EXERCISE AIM: Repeat only the lines from the one holding "Where should I click to: Click the hexagon" down to the last line of the listing below, including both of those lines.

GIVEN DATA:
..........

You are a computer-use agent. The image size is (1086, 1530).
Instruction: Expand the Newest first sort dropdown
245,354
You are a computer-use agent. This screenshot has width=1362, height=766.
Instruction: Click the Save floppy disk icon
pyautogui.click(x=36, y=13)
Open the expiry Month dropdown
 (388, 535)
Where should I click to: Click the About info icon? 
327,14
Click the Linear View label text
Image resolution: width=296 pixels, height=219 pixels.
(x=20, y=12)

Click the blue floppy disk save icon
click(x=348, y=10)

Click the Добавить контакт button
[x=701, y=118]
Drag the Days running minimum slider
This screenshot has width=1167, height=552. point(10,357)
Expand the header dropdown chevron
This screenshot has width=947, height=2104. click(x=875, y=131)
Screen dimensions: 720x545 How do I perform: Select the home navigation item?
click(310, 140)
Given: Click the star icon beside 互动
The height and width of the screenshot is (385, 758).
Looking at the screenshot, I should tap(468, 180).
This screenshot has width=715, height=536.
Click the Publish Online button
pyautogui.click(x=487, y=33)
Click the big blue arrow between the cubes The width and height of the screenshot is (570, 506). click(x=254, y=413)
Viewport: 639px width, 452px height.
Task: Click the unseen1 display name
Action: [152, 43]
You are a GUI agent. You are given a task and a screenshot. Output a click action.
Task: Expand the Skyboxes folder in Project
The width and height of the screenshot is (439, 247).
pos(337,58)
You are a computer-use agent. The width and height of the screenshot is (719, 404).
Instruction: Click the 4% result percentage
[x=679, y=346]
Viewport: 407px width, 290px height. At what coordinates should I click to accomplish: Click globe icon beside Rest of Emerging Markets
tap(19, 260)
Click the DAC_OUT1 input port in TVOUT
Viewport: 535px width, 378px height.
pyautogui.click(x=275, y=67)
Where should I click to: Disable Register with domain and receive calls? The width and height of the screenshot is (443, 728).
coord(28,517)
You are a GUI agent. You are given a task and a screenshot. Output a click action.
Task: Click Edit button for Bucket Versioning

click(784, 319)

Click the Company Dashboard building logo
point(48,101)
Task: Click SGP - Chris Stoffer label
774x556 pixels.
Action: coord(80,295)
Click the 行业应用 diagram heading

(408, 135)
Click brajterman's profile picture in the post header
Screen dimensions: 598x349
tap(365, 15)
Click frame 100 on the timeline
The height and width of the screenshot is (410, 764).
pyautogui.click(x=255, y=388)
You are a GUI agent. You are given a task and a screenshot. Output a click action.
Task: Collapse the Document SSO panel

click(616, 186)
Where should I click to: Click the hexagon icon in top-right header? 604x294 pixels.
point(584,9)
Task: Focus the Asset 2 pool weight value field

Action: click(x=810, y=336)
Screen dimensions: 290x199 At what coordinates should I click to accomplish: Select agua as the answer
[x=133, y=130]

..........

ANSWER BELOW:
Where should I click to: Click the hexagon icon in top-right header? 604x294 pixels.
point(584,9)
Task: Focus the Asset 2 pool weight value field

Action: click(x=810, y=336)
Screen dimensions: 290x199 At what coordinates should I click to accomplish: Select agua as the answer
[x=133, y=130]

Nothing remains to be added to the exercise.